Methods: All patients with medically refractory focal epilepsy who underwent SEEG depth electrode implantation between 2014 and 2022 were included in this study. Technical advancements of the robot-assisted technique are described. Analyses of patient demographics, electrode implantation accuracy, operation time, and procedure-related complications were performed.
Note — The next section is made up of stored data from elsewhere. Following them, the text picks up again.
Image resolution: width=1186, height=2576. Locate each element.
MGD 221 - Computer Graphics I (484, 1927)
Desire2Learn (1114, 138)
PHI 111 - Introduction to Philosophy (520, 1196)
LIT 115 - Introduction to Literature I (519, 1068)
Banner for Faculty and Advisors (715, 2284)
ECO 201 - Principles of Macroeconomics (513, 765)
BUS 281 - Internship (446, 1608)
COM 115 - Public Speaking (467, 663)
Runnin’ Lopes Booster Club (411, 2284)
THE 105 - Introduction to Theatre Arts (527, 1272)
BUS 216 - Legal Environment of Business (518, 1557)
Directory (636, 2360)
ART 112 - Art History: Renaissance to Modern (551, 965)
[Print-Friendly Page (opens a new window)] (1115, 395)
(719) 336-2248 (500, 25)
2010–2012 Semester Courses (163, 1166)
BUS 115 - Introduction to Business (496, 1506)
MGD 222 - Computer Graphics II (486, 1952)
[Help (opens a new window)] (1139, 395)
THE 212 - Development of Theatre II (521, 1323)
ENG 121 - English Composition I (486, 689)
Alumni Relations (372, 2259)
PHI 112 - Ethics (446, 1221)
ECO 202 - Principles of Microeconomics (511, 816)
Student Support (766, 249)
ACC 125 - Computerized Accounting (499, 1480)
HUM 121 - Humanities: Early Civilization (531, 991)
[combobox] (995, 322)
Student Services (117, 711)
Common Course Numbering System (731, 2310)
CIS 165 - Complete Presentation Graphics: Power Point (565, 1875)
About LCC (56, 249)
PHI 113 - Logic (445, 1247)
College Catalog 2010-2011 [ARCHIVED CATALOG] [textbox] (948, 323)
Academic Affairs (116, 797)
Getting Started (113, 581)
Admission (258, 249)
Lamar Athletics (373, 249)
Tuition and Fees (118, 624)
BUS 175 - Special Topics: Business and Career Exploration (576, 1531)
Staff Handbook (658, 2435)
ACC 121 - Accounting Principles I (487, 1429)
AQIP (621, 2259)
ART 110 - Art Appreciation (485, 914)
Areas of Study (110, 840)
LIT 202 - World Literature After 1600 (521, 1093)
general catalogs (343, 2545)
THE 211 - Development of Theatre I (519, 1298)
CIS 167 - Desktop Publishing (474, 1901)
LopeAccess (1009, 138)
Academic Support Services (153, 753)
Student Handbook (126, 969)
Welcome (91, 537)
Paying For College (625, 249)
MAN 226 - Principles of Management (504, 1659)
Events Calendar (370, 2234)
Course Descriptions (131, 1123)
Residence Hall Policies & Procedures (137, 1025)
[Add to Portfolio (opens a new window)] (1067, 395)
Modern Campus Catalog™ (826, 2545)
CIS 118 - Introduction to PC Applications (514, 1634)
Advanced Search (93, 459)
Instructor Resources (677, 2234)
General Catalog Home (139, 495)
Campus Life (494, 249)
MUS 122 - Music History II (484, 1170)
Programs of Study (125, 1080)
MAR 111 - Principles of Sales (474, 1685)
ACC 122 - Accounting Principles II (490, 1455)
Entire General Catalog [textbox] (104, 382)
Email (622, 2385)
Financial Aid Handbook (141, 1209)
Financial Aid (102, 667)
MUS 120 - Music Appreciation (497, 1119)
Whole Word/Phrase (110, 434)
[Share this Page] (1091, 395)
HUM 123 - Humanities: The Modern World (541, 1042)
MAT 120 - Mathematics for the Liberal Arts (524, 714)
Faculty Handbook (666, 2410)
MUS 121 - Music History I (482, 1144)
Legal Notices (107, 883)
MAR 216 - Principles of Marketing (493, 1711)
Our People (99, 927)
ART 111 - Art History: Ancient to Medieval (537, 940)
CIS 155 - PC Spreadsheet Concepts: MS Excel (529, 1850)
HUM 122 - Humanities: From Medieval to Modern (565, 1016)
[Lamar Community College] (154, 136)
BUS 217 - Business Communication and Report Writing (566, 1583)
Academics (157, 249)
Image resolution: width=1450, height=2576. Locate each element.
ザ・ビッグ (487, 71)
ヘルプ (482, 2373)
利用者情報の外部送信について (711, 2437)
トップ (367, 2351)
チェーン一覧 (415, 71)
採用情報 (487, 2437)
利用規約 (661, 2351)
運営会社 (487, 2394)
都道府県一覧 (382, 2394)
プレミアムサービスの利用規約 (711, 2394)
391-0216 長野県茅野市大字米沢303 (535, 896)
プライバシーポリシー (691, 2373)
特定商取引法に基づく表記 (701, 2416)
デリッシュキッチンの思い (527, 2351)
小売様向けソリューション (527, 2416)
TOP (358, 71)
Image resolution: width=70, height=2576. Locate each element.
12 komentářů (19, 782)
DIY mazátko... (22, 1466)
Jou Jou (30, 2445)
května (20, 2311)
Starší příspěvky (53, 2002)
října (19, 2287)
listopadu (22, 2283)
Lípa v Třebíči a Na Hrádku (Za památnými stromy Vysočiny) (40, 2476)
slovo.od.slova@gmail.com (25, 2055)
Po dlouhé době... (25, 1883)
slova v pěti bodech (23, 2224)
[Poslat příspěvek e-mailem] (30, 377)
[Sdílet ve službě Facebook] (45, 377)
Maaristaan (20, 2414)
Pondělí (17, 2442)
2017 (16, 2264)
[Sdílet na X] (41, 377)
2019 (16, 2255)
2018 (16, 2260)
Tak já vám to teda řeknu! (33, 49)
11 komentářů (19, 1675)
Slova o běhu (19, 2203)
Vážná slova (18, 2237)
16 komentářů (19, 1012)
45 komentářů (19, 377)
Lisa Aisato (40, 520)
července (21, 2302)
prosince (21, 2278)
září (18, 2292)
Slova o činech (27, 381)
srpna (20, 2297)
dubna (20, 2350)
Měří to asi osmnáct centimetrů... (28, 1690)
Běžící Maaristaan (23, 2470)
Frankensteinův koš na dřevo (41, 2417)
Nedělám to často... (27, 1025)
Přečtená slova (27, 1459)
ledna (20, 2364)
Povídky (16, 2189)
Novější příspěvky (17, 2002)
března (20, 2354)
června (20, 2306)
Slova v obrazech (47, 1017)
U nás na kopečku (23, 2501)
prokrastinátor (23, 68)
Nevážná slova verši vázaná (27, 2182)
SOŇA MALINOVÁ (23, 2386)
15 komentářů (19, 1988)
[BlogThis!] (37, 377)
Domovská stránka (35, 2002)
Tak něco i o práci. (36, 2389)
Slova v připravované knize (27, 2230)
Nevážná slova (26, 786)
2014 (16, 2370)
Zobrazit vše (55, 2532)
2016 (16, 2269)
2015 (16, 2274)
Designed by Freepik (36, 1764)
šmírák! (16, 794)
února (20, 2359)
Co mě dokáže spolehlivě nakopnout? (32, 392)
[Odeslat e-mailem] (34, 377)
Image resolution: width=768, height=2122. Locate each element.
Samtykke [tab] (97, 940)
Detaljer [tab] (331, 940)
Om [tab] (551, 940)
Results: One hundred and sixty-six patients underwent 167 SEEG procedures. The first 141 procedures were performed using a conventional approach involving a Leksell stereotactic system, and the last 26 procedures were robot-assisted. Among the 1726 depth electrodes that were inserted, the median entry point localization error was as follows: conventional (1.0 mm; range, 0.1-33.5 mm) and robot-assisted (1.1 mm; range, 0-4.8 mm) (P = 0.17). The median target point localization error was as follows: conventional (2.8 mm; range, 0.1-49 mm) and robot-assisted (1.8 mm; range, 0-30.3 mm) (P < 0.001). The median operation time was significantly reduced with the robot-assisted workflow (90 min vs. 77.5 min; P < 0.01). Total complication rates were as follows: conventional (17.7%) and robot-assisted (11.5%) (P = 0.57). Major complication rates were 3.5% and 7.7% (P = 0.77), respectively.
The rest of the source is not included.